Translated Sentence Mining
Bitext mining describes the process of finding parallel (translated) sentence pairs in monolingual corpora. For example, you have an set of English sentences:
This is an example sentences.
Hello World!
My final third sentence in this list.
And a set of German sentences:
Hallo Welt!
Dies ist ein Beispielsatz.
Dieser Satz taucht im Englischen nicht auf.
Here, you want to find all translation pairs between the English set and the German set of languages.
The correct (two) translations are:
Hello World! Hallo Welt!
This is an example sentences. Dies ist ein Beispielsatz.

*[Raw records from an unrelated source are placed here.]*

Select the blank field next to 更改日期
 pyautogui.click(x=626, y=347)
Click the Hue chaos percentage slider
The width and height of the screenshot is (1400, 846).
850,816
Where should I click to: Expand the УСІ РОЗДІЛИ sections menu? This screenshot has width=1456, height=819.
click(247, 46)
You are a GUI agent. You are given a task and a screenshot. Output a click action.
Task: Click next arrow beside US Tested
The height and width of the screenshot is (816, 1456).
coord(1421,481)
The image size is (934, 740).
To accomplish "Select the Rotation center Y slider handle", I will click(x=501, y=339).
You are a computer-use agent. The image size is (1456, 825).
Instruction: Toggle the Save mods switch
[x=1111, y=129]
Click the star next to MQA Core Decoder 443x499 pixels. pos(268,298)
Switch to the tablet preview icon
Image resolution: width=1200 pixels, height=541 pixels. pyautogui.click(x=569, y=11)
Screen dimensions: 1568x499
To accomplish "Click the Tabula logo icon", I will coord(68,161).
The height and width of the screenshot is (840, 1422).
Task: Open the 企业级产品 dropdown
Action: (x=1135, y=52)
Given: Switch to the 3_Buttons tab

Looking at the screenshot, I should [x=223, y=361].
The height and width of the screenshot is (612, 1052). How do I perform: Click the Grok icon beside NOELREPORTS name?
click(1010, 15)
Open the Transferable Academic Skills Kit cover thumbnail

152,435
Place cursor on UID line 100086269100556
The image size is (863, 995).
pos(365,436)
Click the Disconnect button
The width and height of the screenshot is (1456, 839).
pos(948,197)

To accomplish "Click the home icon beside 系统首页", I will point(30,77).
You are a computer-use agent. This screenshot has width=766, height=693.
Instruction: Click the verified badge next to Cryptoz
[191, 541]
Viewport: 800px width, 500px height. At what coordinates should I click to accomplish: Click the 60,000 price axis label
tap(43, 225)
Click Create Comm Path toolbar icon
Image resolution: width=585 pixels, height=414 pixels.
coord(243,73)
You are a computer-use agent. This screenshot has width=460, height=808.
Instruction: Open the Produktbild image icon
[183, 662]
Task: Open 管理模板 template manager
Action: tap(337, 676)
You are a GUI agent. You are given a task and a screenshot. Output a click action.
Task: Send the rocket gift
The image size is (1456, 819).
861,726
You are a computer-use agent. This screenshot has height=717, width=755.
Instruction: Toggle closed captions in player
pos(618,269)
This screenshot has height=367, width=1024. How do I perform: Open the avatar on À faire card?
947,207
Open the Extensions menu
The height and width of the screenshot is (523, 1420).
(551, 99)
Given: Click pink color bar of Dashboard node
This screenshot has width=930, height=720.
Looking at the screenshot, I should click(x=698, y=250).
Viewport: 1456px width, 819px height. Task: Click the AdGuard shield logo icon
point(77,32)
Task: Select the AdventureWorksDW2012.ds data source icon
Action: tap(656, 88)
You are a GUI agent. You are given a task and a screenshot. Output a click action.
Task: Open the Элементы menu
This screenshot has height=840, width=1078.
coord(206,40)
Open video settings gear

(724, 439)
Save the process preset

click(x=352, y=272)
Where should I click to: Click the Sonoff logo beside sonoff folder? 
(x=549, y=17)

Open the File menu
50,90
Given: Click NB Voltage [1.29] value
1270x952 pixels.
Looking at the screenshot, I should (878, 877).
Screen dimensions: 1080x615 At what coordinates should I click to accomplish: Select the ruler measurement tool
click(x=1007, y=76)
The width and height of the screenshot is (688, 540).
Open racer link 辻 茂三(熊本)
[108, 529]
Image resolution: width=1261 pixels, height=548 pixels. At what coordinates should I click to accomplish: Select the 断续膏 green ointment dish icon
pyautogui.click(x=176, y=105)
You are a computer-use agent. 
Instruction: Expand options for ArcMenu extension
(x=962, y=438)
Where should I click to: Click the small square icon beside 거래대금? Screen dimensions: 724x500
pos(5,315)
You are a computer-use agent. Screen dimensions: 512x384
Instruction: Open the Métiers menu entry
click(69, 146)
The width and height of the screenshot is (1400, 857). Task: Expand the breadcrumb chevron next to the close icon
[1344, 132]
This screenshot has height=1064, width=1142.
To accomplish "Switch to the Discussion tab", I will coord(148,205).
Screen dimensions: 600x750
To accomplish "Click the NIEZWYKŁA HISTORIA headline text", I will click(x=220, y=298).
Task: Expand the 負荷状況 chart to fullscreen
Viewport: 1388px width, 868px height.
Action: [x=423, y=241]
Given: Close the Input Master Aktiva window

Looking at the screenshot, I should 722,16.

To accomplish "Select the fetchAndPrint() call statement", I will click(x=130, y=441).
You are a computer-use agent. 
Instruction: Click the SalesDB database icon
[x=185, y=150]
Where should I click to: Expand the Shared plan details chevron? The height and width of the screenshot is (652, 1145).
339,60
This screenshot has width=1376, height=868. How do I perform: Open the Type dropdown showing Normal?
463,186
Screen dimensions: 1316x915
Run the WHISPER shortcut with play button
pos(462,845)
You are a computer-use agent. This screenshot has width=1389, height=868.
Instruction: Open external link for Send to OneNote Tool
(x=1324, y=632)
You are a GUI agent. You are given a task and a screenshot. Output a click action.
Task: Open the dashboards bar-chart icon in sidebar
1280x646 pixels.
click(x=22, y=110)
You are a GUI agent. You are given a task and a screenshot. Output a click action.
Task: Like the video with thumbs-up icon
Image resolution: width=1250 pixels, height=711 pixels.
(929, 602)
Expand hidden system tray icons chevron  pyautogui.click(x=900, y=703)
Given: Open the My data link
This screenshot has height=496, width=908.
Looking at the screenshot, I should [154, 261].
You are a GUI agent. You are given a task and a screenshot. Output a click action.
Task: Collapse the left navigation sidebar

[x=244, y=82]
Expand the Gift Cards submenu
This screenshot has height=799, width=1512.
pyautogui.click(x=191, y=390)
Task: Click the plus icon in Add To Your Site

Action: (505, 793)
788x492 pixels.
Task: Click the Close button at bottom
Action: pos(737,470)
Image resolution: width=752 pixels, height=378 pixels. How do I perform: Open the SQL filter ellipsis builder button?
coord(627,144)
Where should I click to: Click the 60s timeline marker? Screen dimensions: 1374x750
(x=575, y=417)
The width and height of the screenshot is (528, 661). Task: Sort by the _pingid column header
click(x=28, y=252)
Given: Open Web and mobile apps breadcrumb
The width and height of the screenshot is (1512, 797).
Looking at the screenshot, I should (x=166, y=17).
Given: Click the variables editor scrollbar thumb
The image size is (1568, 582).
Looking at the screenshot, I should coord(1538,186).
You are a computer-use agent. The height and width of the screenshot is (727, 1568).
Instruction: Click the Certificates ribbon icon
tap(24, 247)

Usually you apply this method to large corpora, for example, you want to find all translated sentences in the English Wikipedia and the Chinese Wikipedia.
Margin Based Mining
We follow the setup from Artetxe and Schwenk, Section 4.3 to find translated sentences in two datasets:
First, we encode all sentences to their respective embedding. As shown in our paper is LaBSE currently the best method for bitext mining. The model is integrated in Sentence-Transformers
Once we have all embeddings, we find the k nearest neighbor sentences for all sentences in both directions. Typical choices for k are between 4 and 16.
Then, we score all possible sentence combinations using the formula mentioned in Section 4.3.
The pairs with the highest scores are most likely translated sentences. Note, that the score can be larger than 1. Usually you have to find some cut-off where you ignore pairs below that threshold. For a high quality, a threshold of about 1.2 - 1.3 works quite well.
Examples
bucc2018.py - This script contains an example for the BUCC 2018 shared task on finding parallel sentences. This dataset can be used to evaluate different strategies, as we know which sentences are parallel in the two corpora. The script mines for parallel sentences and then prints the optimal threshold that leads to the highest F1-score.
bitext_mining.py - This file reads in two text files (with a single sentence in each line) and outputs parallel sentences to *parallel-sentences-out.tsv.gz.
In-domain Data Selection for MT - This paper also employed Sentence Transformers to generate/select in-domain parallel data for machine translation systems – using monolingual texts.